### TO BE DONE:
[1] In the article below about the game Indiana Jones in Revenge of the Ancients, who commands the Nazi forces?
[2] Pick up the article below on the Indiana Jones text adventure after its final sentence, and keep writing it from there.

### TEXT EXCERPT:
□ □ □ □

- Developer: Angelsoft
- Publisher: Mindscape
- Platforms: Apple II, Mac, MS-DOS
- Release: 1987
- Genre: Interactive fiction

= Indiana Jones in Revenge of the Ancients =

1987 video game

Indiana Jones in Revenge of the Ancients is an interactive fiction video game developed by American studio Angelsoft and published by Mindscape in 1987 for the Apple II, Mac, and MS-DOS compatible operating systems. The text-only game is based on the Indiana Jones franchise.

==Gameplay==
Indiana Jones in Revenge of the Ancients is a text adventure game that is not based on any of the films. The eponymous character travels to the Mexican jungle to explore the Tepotzteco Pyramid, with the purpose of getting the Mazatec Power Key before the Nazi forces, under the command of Plebinheim, get to it first.

==Development==
Ann Watson of Angelsoft described their design philosophy: "You drop the descriptive literary nuances and the introspective side of characters in exchange for a higher degree of player involvement."

□ □ □ □

### EXTRACTED INFORMATION:

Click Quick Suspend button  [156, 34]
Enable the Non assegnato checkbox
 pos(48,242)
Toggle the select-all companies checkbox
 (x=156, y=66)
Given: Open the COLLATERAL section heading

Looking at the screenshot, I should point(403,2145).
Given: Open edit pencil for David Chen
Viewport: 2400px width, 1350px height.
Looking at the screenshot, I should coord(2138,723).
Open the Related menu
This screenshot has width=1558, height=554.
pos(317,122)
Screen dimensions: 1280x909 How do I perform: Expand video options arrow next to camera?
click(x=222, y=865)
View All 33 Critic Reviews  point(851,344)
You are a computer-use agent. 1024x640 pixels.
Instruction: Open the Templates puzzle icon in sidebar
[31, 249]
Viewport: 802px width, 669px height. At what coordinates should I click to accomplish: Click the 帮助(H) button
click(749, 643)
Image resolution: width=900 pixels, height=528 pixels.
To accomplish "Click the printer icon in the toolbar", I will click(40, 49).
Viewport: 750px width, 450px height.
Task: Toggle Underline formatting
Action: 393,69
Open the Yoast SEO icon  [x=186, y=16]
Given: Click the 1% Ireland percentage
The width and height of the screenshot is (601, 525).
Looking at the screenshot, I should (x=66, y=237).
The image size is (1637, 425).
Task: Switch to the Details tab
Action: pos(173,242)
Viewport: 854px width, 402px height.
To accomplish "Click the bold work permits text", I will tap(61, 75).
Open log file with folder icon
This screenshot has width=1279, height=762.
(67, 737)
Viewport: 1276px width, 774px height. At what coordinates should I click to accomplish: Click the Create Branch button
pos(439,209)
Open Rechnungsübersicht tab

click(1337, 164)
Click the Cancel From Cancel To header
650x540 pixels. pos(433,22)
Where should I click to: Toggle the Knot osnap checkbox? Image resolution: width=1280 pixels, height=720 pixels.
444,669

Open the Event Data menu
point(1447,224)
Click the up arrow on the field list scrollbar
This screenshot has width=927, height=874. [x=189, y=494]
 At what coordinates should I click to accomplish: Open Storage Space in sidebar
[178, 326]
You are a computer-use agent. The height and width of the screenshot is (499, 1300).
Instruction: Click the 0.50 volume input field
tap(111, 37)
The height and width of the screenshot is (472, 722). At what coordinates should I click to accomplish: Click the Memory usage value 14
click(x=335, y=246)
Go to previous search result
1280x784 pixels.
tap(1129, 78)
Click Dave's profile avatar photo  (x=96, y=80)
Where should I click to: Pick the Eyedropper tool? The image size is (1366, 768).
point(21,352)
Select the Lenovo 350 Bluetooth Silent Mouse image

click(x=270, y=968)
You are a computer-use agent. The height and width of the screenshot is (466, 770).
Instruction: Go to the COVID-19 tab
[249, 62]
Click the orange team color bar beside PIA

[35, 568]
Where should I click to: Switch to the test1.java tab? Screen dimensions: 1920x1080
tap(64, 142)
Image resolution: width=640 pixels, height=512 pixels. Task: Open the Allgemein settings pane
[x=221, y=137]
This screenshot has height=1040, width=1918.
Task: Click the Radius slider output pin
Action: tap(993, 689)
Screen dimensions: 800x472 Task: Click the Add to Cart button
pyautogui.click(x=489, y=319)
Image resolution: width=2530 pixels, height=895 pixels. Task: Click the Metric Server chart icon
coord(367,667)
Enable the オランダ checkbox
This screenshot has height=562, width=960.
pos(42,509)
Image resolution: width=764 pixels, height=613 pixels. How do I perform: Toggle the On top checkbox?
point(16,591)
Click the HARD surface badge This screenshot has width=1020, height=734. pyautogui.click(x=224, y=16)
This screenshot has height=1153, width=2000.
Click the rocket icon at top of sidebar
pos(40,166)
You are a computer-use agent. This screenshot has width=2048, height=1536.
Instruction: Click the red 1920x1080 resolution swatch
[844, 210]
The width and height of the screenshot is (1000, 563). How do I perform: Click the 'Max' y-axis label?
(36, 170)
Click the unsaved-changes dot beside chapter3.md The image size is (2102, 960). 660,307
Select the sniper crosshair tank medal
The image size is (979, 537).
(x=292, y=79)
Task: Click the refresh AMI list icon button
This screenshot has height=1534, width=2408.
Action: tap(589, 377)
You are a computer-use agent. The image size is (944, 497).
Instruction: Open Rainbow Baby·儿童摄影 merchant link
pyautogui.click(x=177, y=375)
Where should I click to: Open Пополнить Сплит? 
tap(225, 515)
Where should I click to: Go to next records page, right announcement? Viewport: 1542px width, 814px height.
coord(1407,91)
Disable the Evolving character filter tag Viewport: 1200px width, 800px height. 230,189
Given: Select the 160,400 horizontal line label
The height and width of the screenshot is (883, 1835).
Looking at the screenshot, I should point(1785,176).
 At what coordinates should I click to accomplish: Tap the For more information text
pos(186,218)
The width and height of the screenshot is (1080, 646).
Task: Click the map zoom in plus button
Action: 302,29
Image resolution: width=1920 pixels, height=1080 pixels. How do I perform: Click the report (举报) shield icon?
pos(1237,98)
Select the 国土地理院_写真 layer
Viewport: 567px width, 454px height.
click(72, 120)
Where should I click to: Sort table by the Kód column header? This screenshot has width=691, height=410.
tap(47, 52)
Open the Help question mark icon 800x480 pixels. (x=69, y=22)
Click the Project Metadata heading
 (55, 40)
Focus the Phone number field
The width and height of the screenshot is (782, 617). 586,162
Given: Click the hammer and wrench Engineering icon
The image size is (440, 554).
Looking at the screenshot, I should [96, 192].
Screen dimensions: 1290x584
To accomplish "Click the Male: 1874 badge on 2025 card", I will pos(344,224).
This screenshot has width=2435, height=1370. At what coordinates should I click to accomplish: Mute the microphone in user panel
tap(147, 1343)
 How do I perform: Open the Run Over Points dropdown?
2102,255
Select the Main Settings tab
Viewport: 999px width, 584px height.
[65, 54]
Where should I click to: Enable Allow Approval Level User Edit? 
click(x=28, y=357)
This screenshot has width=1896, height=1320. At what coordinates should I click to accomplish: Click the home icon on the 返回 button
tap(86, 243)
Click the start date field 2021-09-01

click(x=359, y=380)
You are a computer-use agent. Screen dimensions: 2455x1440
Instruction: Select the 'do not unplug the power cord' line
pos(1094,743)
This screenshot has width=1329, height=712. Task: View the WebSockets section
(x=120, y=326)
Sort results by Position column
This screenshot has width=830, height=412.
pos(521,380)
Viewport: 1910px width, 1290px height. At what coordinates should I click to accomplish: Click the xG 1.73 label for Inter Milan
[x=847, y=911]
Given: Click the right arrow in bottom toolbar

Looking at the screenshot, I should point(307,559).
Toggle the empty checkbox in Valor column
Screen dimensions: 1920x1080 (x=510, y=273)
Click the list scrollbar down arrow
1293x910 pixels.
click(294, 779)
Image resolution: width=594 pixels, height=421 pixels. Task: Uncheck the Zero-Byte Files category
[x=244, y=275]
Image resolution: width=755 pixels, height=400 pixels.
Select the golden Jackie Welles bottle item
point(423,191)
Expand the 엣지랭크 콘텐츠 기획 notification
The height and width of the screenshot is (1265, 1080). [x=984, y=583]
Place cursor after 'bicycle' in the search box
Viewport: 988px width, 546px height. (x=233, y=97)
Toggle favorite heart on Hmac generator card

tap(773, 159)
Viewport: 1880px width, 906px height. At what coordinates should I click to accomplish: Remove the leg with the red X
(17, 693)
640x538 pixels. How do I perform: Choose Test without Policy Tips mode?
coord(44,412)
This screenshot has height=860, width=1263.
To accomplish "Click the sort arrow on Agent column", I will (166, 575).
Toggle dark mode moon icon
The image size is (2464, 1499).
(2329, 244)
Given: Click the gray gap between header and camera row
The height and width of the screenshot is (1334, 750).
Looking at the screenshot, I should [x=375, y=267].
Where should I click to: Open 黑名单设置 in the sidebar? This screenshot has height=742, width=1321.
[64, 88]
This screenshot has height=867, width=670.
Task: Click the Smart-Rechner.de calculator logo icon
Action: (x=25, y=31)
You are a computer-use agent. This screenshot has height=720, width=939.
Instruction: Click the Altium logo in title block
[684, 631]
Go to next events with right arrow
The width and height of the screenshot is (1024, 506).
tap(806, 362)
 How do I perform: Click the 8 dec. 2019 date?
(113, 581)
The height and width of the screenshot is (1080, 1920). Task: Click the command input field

□ □ □ □

### RESULTS BY TASK:
[1] Plebinheim commands them.

[2]
==Reception==
In 2008, IGN ranked the game at number nine on its list of "Top 10 Indiana Jones Games", writing, "While not as clever as the Zork series, Revenge of the Ancients tells a good yarn that fits nicely in the Indy oeuvre." Retro Gamer wrote: "On reflection, the game is a fair attempt to implement a pure Indy adventure as opposed to the action games that paved the way before it, but as you might expect, it's set back by the usual trappings of the text adventure genre." Christopher Carton, in the book A Guide to Movie Based Video Games described the game as "[...] a classic Indiana Jones tale, and one that deserves more attention, for those with the patience for its presentation." Retro Games magazine noted the game as well-written but very difficult.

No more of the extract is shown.